Work instructions: Your answer should consist only of the lines below from the one with "Select the west cell in aj.mom row" through the one with "613x567 pixels.", copied exactly.

Records for this task below:

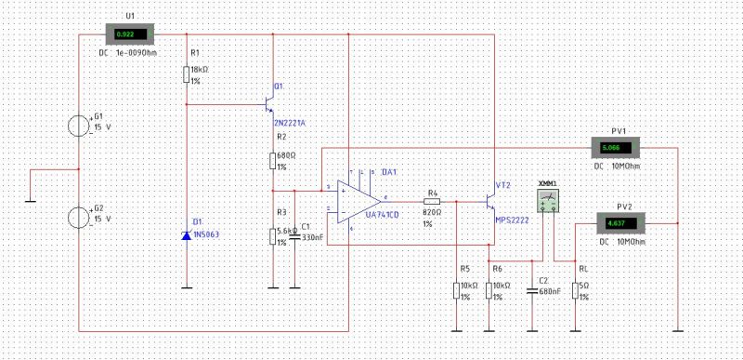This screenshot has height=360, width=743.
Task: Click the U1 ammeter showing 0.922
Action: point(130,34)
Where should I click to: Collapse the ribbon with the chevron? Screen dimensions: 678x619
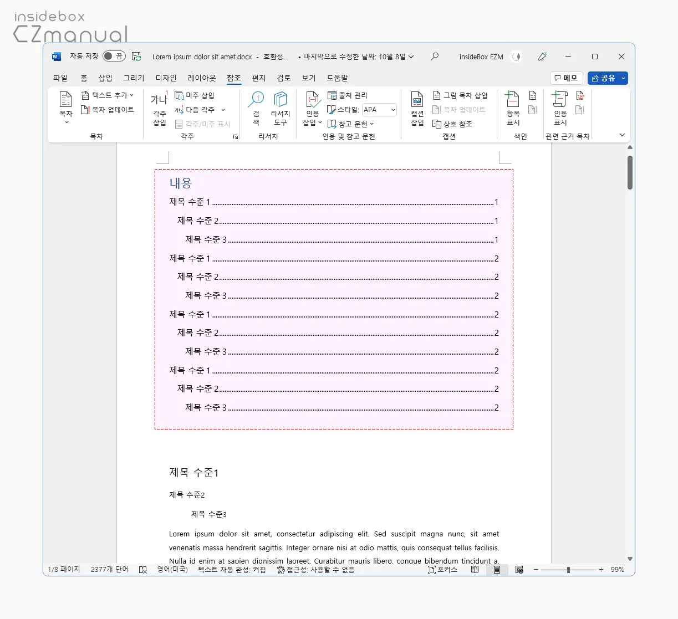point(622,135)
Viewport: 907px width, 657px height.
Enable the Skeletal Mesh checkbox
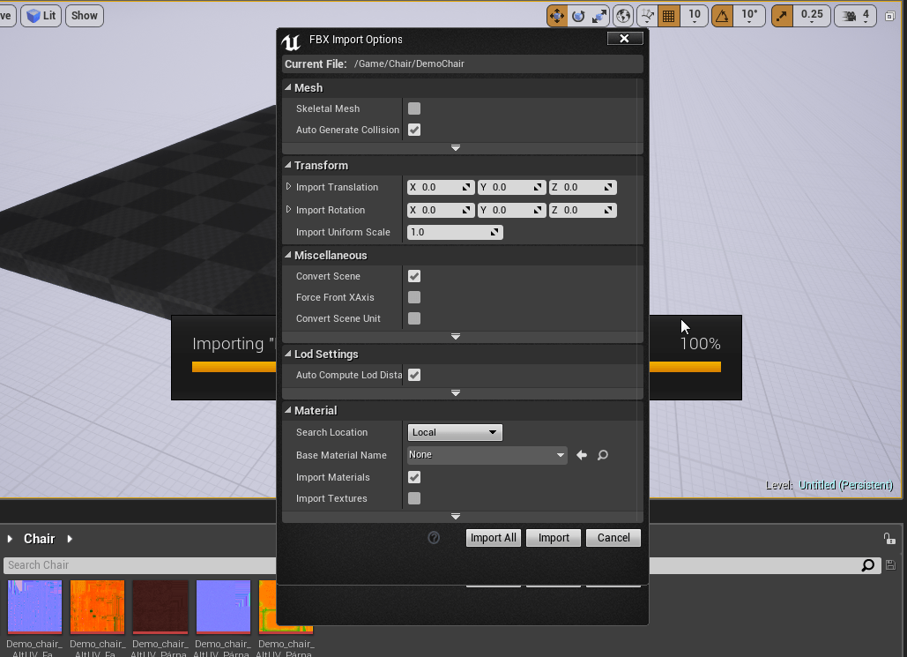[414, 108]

End of Records for this task.
Records for this task below:

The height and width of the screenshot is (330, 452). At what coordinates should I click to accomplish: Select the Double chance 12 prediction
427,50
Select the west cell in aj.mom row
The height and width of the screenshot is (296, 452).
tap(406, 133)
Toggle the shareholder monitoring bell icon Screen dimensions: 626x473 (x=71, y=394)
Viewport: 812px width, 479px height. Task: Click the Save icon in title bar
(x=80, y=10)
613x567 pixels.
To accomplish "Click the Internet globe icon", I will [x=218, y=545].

End of Records for this task.
Records for this task below:

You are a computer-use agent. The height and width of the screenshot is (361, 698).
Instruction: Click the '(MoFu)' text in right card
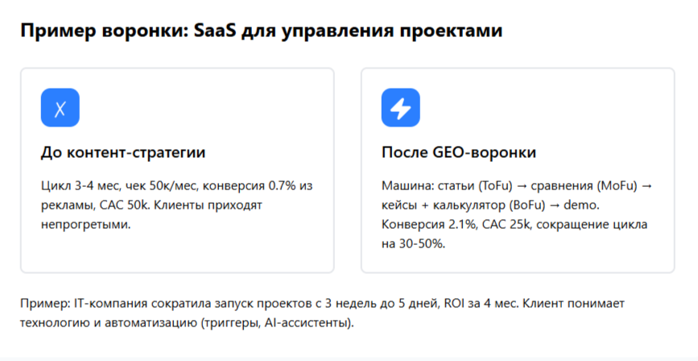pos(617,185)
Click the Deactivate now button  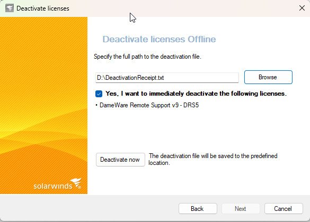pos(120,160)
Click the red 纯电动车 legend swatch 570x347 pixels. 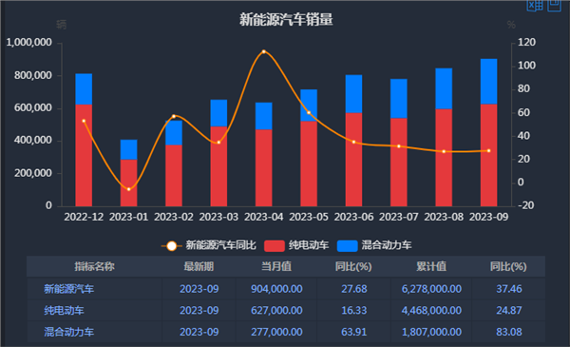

End of Records for this task.

Output for this exercise:
Select the west cell in aj.mom row
The height and width of the screenshot is (296, 452).
tap(406, 133)
Toggle the shareholder monitoring bell icon Screen dimensions: 626x473 (x=71, y=394)
Viewport: 812px width, 479px height. Task: Click the Save icon in title bar
(x=80, y=10)
613x567 pixels.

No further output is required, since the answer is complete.